Shumaila Hussain,Muhammad Nadeem,Junaid Baber,Mohammed Hamdi,Adel Rajab,Mana Saleh Al Reshan,Asadullah Shaikh
DOI: https://doi.org/10.1038/s41598-024-56871-z
IF: 4.6
2024-03-30
Scientific Reports
Abstract:Software vulnerabilities pose a significant threat to system security, necessitating effective automatic detection methods. Current techniques face challenges such as dependency issues, language bias, and coarse detection granularity. This study presents a novel deep learning-based vulnerability detection system for Java code. Leveraging hybrid feature extraction through graph and sequence-based techniques enhances semantic and syntactic understanding. The system utilizes control flow graphs (CFG), abstract syntax trees (AST), program dependencies (PD), and greedy longest-match first vectorization for graph representation. A hybrid neural network (GCN-RFEMLP) and the pre-trained CodeBERT model extract features, feeding them into a quantum convolutional neural network with self-attentive pooling. The system addresses issues like long-term information dependency and coarse detection granularity, employing intermediate code representation and inter-procedural slice code. To mitigate language bias, a benchmark software assurance reference dataset is employed. Evaluations demonstrate the system's superiority, achieving 99.2% accuracy in detecting vulnerabilities, outperforming benchmark methods. The proposed approach comprehensively addresses vulnerabilities, including improper input validation, missing authorizations, buffer overflow, cross-site scripting, and SQL injection attacks listed by common weakness enumeration (CWE).
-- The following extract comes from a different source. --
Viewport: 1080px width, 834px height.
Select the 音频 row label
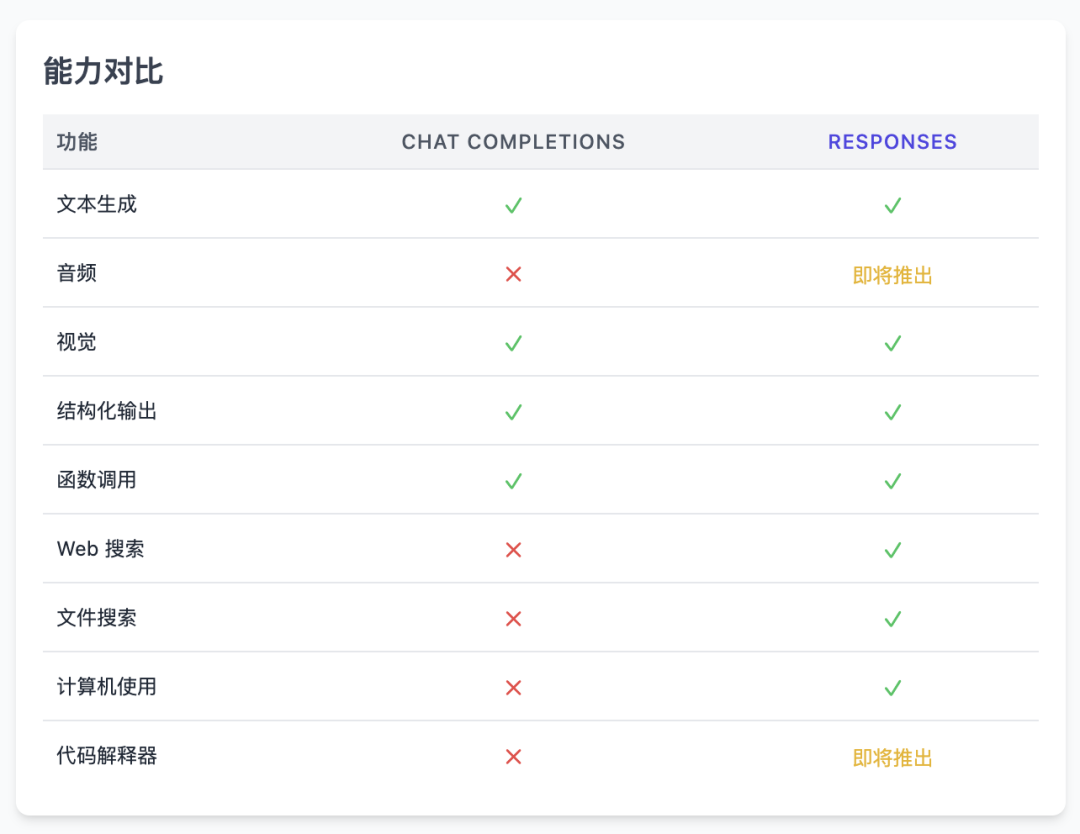(x=75, y=274)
multidisciplinary sciences
What problem does this paper attempt to address?
The paper aims to address several key issues in software vulnerability detection, particularly for Java source code. Current vulnerability detection techniques face some challenges, including dependency issues, language bias, and coarse-grained detection. This paper proposes a novel vulnerability detection system based on deep learning to address these issues through the following methods: 1. **Hybrid Feature Extraction**: Enhancing semantic and syntactic understanding by combining graph and sequence techniques, utilizing Control Flow Graph (CFG), Abstract Syntax Tree (AST), Program Dependency Graph (PD), and Greedy Longest Match Vectorization for graph representation. 2. **Quantum Convolutional Neural Network and Self-Attention Pooling**: Introducing Quantum Convolutional Neural Network (QCNN) and self-attention pooling mechanisms to improve long-term information dependency and fine-grained detection capabilities. 3. **Pre-trained Model**: Using the pre-trained CodeBERT model for feature extraction to reduce semantic gaps and improve the accuracy of vulnerability detection. 4. **Dataset Balancing**: Using the Software Assurance Reference Dataset (SARD) for model training and testing, and preprocessing the dataset to optimize results. Through these methods, the system can effectively detect various types of vulnerabilities, including improper input validation, SQL injection attacks, missing authorization, cross-site scripting attacks, and buffer overflow attacks. Experimental results show that the detection accuracy of this system reaches 99.2%, significantly outperforming existing benchmark methods.